# What to work on
1) In the forum thread about the new tank setup, which member sold niteshift the 46g bowfront?
2) Write the next part of the forum thread about the new tank setup, starting after its last line.

# Selection
(begin)

# New set up thoughts



## niteshift (Mar 10, 2011)

So I bought a new 46g Bowfront w stand yesterday from member Spit.Fire. Thank You Sir, love the tank. And after a long and sleepless night thinking about it, I've decided to enlist the aid of my BCA Familia I already have Africa covered with my Mbuna tank, and I have both South and Central America covered with both my High Fin Red Wolf, and my ZZ Free Marking Flowerhorn. Thank You MrJackyTang for the id. So logic dictates, wait for it, wait for it,, that this one be a planted Indo Asian set up with plants and livestock from, hey you guessed it India and Asia. I would like to ask you all for any thoughts and or ideas on plants and livestock Thanks. ... ... ... 
David ..... aka niteshift


----------



## IceBlue (Mar 17, 2011)

(end)

# Raw data
(begin)

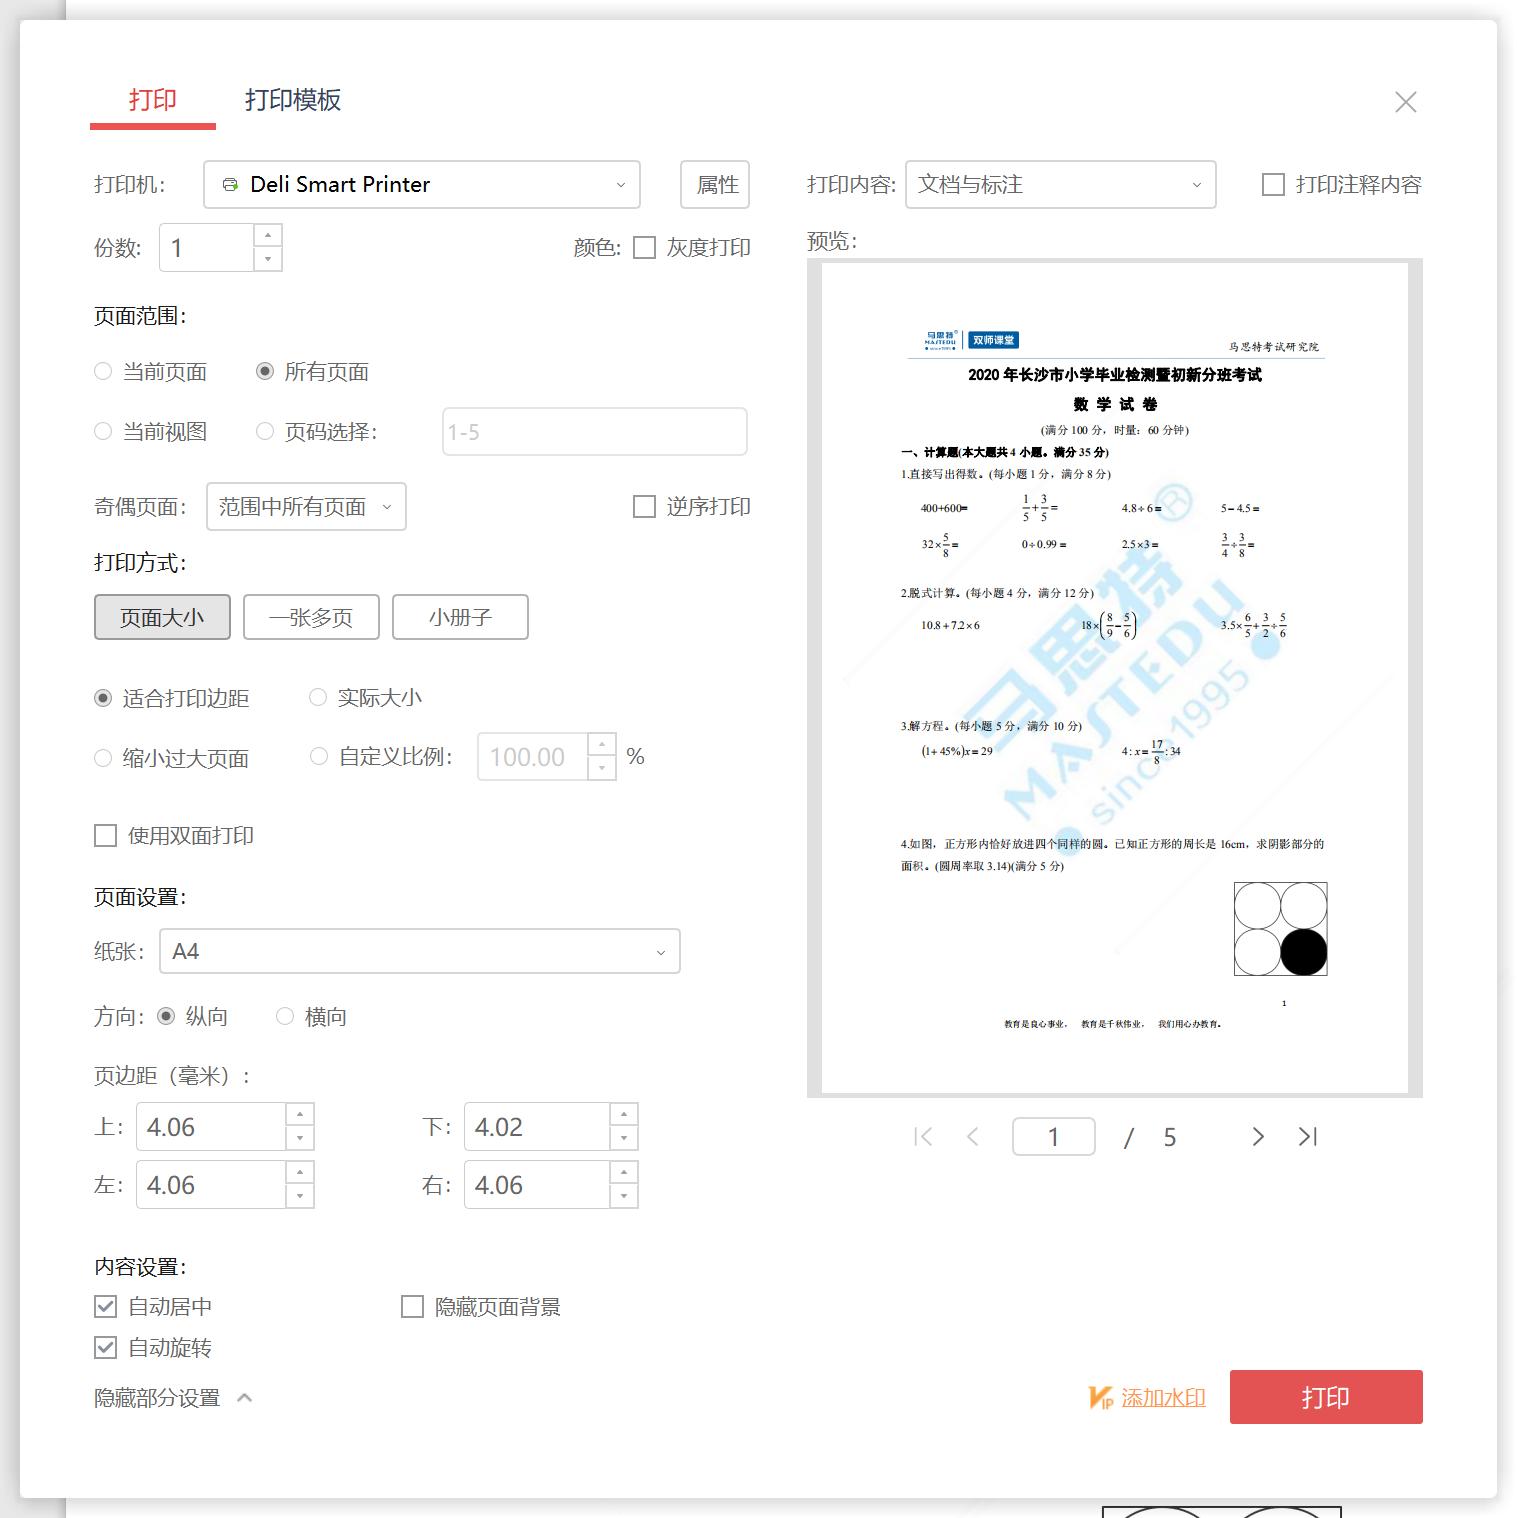Collapse settings via 隐藏部分设置 chevron
This screenshot has height=1518, width=1517.
click(243, 1397)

(end)

# Answers for the exercise
1) Spit.Fire

2)
I'm pretty well focussed on African Cichlids so not much help here. Are there some Rainbows that come from that area, probably want to go to the smaller sizes. What about brackish species?


----------



## macframalama (Apr 17, 2012)

i dunno the dimensions but there are some really cool cats from that neck of the woods.
Horabagrus brachysoma (Sun Catfish) - Seriously Fish are pretty neat for a cat, you wont have a snails issue ever, however when mine hit about the 10-12 inch mark it became extremely territorial


----------



## niteshift (Mar 10, 2011)

HA! Sun cat he say's way to big amigo, tank measures 36 long x 12 @ the ends and 16 in the middle as the footprint. plus I gave up 10"er couple of years ago, would like the livestock to stay in the tank for their entire life.


----------



## Foxtail (Mar 14, 2012)

I would definitely get some of those river trout that mykiss had. Those fish looked really cool.

Sent via the Shining.


----------



## er201 (Apr 21, 2010)

This might help:

Different Biotopes from the man himself Heiko Bleher.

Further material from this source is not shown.